The miss added fuel to the fire of Tesla's doubters, who have consistently criticized its inability to keep up with demand. That shortfall was particularly pronounced with its Model X vehicle, which stumbled out of the gate due to its complex design. Though production of this vehicle has since improved, it hasn't been enough to quiet the company's critics.
Yet while many on Wall Street questioned Tesla's ability to meet its full-year delivery goals, others were undeterred by its latest results. Tesla shares moved just slightly lower on Tuesday, toward $209.
"This is not the first time Tesla has missed an aggressive target. Tesla has admitted to over-reaching on the complex design of the Model X, and they are paying the price," Deutsche Bank analyst Rod Lache said in a note to clients.
Indeed, the automaker in April admitted that it was having trouble delivering on its goals, mentioning its own "hubris." But loyal investors have continued to stand by the automaker.
Although Tesla shares fell 3 percent in the first trading session following its announcement, such a decline is hardly enough to raise eyebrows — especially for the company's fanatics. Tesla's stock price is notoriously volatile, with shares swinging between $286.65 and $141.05 over the past year.
For its part, Tesla sought to assure them it would be able to deliver 80,000 vehicles for the full year — within the range of its prior goal of between 80,000 and 90,000 — thanks to an expected dramatic increase in production during the second half.
The automaker said it plans to build an average 2,200 vehicles a week in the third quarter, and 2,400 per week in the fourth quarter. That, according to the company, will allow it to deliver more than 50,000 vehicles in the second half, making up for its first-quarter shortfall. The company said there are already 5,150 vehicles headed to customers around the world, which will give third-quarter deliveries a healthy boost.

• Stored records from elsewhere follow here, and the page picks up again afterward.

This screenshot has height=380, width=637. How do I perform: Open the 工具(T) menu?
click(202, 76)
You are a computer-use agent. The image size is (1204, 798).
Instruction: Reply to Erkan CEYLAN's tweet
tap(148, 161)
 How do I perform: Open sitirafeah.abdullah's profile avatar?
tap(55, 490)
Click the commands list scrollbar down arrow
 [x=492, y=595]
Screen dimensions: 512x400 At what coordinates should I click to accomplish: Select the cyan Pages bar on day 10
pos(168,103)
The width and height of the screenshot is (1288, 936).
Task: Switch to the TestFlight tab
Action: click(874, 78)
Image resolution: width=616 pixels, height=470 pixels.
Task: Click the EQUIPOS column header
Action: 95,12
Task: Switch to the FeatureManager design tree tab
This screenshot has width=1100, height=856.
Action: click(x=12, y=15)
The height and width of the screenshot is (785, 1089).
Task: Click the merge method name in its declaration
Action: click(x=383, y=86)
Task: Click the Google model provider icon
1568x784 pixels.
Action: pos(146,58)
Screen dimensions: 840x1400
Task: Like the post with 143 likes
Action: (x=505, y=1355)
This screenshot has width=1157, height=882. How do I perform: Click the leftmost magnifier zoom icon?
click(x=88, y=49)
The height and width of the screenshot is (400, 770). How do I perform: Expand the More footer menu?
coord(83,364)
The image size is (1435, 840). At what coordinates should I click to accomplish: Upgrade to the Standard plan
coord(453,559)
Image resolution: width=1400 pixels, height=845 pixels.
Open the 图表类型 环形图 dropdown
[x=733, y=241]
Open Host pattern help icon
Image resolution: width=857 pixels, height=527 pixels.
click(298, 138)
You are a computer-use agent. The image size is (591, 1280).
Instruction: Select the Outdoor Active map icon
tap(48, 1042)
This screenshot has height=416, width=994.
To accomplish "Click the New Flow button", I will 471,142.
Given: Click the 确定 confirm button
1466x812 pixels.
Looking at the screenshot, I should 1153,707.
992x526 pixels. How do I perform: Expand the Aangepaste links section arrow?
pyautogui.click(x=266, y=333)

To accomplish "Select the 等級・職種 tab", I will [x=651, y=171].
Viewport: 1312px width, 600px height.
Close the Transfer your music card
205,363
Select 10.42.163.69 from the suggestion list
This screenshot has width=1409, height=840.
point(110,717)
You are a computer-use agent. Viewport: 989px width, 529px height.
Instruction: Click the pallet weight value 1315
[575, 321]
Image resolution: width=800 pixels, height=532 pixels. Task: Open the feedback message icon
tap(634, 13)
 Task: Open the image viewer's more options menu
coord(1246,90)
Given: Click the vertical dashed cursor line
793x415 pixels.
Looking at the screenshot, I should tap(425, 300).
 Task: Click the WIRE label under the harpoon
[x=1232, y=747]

Still, many on Wall Street remain skeptical that Tesla will be able to meet its goal. Ultimately, whether it's able to do so depends on how quickly it can ramp up production of the Model X, which investors likely won't know until the fourth quarter.
"We believe most production/supplier issues related to the Model X have been resolved, which should allow for a smoother production ramp in the second half," said Ben Kallo, an analyst at Robert W. Baird.